How about this kind of MLAT?

Some of the messages broadcast are reponses to inquiries by towers. The towers send the inquiries via a rotating antenna (right?), so the time of the response must occur when the aircraft is in the beam of the tower broadcast. Knowing the position of the tower antenna (by listening to the dance of other replies) it should be possible to identify the direction from the tower simply by noticing when the reply was broadcast (and correlating it to a specific tower by comparing the delay between tower inquiry and aircraft reply. Doing this for multiple towers should narrow down the position. The precision will be limited by the width of the tower’s beam, so probably not that useful, unless other MLAT calculations are missing some receivers.

How wide is the beam, by the way?

I think planeplotter’s “beamfinder” does something similar, but I think it’s more aimed at locating the radar position rather than aircraft.

Note that you generally can’t see the 1030MHz interrogations (both because they’re too far out of band for a rtlsdr tuned to 1090MHz, and because they’re line-of-sight and you probably don’t have line of sight to the radar).

Beam widths are (according to wikipedia, anyway) around 2.5 degrees.

For curiosity’s sake I tuned to 1030 MHz and after a few minutes got one packet from the tower:

x-f@atom:~$ dump1090-mutability --device-index 0 --freq 1030000000 --modeac --lat 57 --lon 25 --ppm 72
CRC: 000000
RSSI: -39.1 dBFS
Score: 1000
Time: 400410377.00us (phase: 0)
DF 20: Comm-B, Altitude Reply.
  Flight Status  : ALERT & Special Position Identification. Airborne or Ground
  DR             : 12
  UM             : 45
  Altitude       : -9999 meters
  ICAO Address   : 000000
  Comm-B MB      : 556984400c3f0c

I’m about 60 km from the airport and dump1090-mu stats usually show 2-4 surface position reports per hour.

The interrogations on 1030mhz use a completely different modulation so that is either a massively mistuned transponder or random noise

Yes, the 1030 MHz modulation is not the same, and it is a higher bandwidth. 4 Mbps if I remember right.

Beamfinder only works if your nations radars are given individual radar ID’s. Alas, at least in my area the radars are networked, and they transmit multiple radar ID’s. I think the UK must be the only country that does that.

I believe the AEW airborne radars use a fixed radar ID, but if there are two of them within range of you, then you’re hosed.

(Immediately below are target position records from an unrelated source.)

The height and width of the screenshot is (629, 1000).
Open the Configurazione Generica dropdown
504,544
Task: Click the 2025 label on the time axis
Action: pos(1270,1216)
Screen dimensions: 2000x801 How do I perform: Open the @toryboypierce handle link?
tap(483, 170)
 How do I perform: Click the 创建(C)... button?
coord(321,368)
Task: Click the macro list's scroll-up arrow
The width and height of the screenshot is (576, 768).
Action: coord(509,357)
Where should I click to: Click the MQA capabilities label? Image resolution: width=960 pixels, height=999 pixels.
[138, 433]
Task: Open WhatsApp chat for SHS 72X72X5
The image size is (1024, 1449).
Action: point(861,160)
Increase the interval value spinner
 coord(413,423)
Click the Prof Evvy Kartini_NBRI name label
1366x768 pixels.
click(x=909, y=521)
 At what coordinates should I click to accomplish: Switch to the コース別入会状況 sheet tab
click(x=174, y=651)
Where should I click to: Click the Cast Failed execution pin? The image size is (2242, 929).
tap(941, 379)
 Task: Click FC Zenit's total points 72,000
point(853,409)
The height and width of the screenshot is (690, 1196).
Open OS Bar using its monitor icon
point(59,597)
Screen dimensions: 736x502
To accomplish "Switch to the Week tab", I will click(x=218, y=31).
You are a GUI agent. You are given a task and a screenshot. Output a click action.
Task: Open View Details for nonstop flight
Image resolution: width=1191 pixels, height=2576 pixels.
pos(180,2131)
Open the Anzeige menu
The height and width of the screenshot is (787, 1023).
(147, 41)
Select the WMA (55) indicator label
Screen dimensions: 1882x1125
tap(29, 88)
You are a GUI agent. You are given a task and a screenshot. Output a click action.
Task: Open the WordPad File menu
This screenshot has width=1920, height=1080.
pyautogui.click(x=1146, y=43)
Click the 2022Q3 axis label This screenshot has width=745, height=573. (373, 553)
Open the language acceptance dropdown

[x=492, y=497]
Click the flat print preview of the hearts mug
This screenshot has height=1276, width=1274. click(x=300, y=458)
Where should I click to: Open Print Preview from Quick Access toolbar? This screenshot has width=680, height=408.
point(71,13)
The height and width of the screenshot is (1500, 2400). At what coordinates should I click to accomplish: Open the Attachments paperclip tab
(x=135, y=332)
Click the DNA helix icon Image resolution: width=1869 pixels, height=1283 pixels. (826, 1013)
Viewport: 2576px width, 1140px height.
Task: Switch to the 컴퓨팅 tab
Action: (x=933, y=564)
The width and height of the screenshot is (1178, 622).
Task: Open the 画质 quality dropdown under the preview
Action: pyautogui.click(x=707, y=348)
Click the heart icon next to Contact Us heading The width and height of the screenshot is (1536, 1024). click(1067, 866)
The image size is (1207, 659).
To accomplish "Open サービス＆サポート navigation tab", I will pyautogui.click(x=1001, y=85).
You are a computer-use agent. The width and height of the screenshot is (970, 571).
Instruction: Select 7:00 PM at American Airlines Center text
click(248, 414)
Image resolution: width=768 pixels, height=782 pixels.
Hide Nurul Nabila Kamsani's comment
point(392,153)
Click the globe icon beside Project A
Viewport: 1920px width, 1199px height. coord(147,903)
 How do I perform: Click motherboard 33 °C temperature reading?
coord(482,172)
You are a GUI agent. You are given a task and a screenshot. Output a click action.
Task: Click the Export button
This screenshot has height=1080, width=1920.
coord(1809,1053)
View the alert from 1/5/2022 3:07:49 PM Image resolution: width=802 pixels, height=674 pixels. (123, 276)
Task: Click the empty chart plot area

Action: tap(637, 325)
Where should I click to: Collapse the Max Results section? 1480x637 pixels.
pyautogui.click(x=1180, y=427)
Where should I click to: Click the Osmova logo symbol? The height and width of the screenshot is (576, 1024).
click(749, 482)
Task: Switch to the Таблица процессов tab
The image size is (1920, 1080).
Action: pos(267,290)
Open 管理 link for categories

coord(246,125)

Most of the radars have a 3 degree beamwidth, and they use dual receivers so they can resolve better azimuth using monopulse, which is required for Mode-S. Some radars are still equipped to do centroiding. These spray interrogations and collect replies from aircraft from the start to the end, and then split the difference to find azimuth. These are pretty obsolete now, and only are used for ModeA and C.